Fintech Lending Indonesia di New Normal

Mempersiapkan “The New Normal” untuk Bisnis Fintech Lending

Efek pandemi mendera sebagian besar sektor bisnis, turut dirasakan oleh industri fintech lending yang harus mempersiapkan sejumlah langkah preventif demi mencegah gagal bayar oleh para peminjamnya. Pemain fintech dituntut untuk bersiap diri menuju “the new normal”.

Untuk membahas topik ini, DailySocial mengundang CMO KoinWorks Jonathan Bryan sebagai pembicara untuk #SelasaStartup edisi pekan pertama Mei 2020.

KoinWorks termasuk salah satu pionir startup fintech p2p lending di Indonesia.
Pada Februari 2020, perusahaan mengumumkan pendanaan baru dalam dua skema, yakni pinjaman dan ekuitas dengan total nilai $20 juta atau setara 316 miliar Rupiah.

Berikut ringkasannya:

Melakukan restrukturisasi kredit

Mengikuti anjuran regulator, KoinWorks juga menerapkan restrukturisasi kredit untuk bisnis peminjam yang terkena dampak pandemi. Namun, relaksasi ini tidak bisa dimanfaatkan secara merata buat semua peminjam. Dikarenakan, pemain platform tidak bisa bertindak seperti bank.

Posisi mereka ada di tengah-tengah, di antara peminjam dan pemberi pinjaman. Pemain platform memosisikan diri untuk membantu bisnis agar tetap bisa berjalan dan tidak merugikan pemberi pinjaman.

Peminjam harus menunjukkan data untuk memperlihatkan keabsahan bahwa bisnisnya benar-benar terdampak Covid-19. Entah itu dari laporan buku bank, jika mereka berupa bisnis offline bisa menunjukkan penutupan tokonya.

“Jangan sampai bisnisnya benar-benar mati, maka yang kita bangun adalah penyesuaian jadwal kepada para peminjam dengan perpanjang tenor. Itu tujuannya untuk memastikan bisnis tersebut bisa bayar dan tetap survive,” terangnya.

Lebih selektif dan cari potensi bisnis lain

Jonathan melanjutkan salah satu produk pinjaman yang tersedia di KoinWorks adalah pinjaman untuk penjual online. Lini ini masih menunjukkan tren positif seperti yang terjadi di tahun sebelumnya.

Tren kenaikan permintaan pinjaman biasanya terjadi saat awal tahun, baik itu saat salah satu e-commerce merayakan hari jadinya, momen lebaran, dan pada akhir tahun masuk ke momen akhir tahun dan harbolnas.

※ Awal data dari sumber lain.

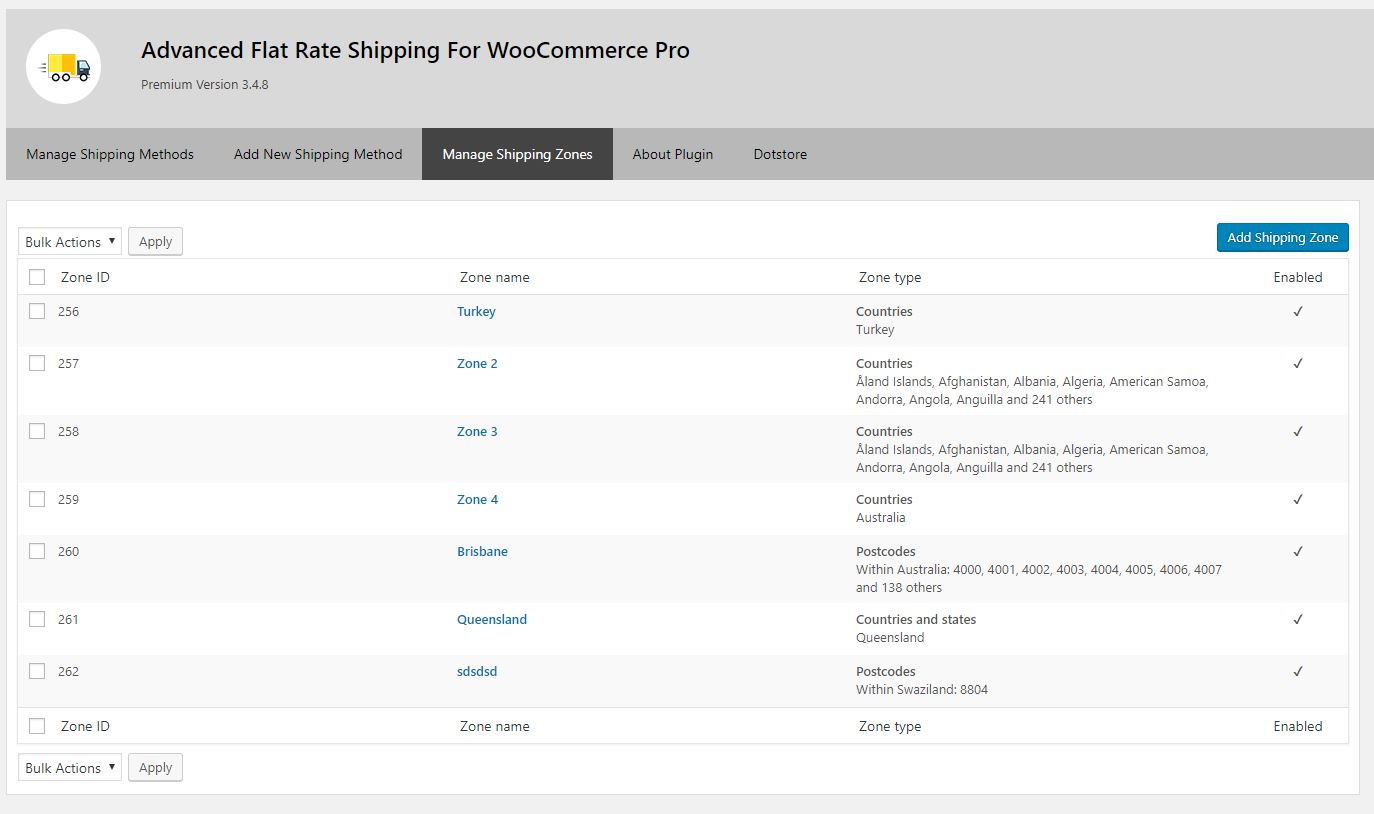Open the Turkey zone for editing
The height and width of the screenshot is (814, 1374).
(x=476, y=311)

Menjelang momen tersebut tiba, sekitar dua sampai tiga bulan sebelumnya kenaikan pinjaman akan banyak bermunculan. Penjual pada saat itu butuh dana pinjaman untuk menyetok barang dagangannya agar aman ketika pembelian membludak.

“Kenaikannya [pinjaman] bisa 1-2 kali lipat secara yoy saat high season, terutama saat lebaran. Tahun ini kita lakukan pengetatan, misalnya tidak memberikan ke segmen yang paling terdampak Covid-19 seperti pariwisata. Ada pemetaan yang kita buat.”

Bersiap menuju “the new normal” fintech

Ketika restrukturisasi dan pengetatan scoring dilakukan, maka langkah terakhirnya adalah mengantisipasi terjadinya second wave dari dampak pandemi. Jonathan bertutur dari hasil riset internal perusahaan, banyak temuan yang bisa ditarik dari iklim investasi di berbagai negara maju.

“Menurut kita, pandemi ini selesai setelah lebaran. Tapi yang ditakutkan adalah second wave karena penyebarannya yang begitu mudah. Setelah itu baru masuk ke fase recovery, ada strategi bagaimana untuk defensif dan agresif. Jadi harus pick the right battle untuk masing-masing bisnis.”

Ketika kondisi pemulihan berhasil dilewati, maka saatnya untuk kembali ke misi awal, yakni membantu bisnis UKM tumbuh lebih agresif. “Semua bisnis yang berhasil melewati pasca pandemi, bisa dipastikan dia bisa terbang dan jump berkali-kali lipat karena sudah melewati bagian terburuknya. Itu yang mau kita bawa, mungkin sampai akhir tahun ini baru benar-benar recover,” pungkasnya.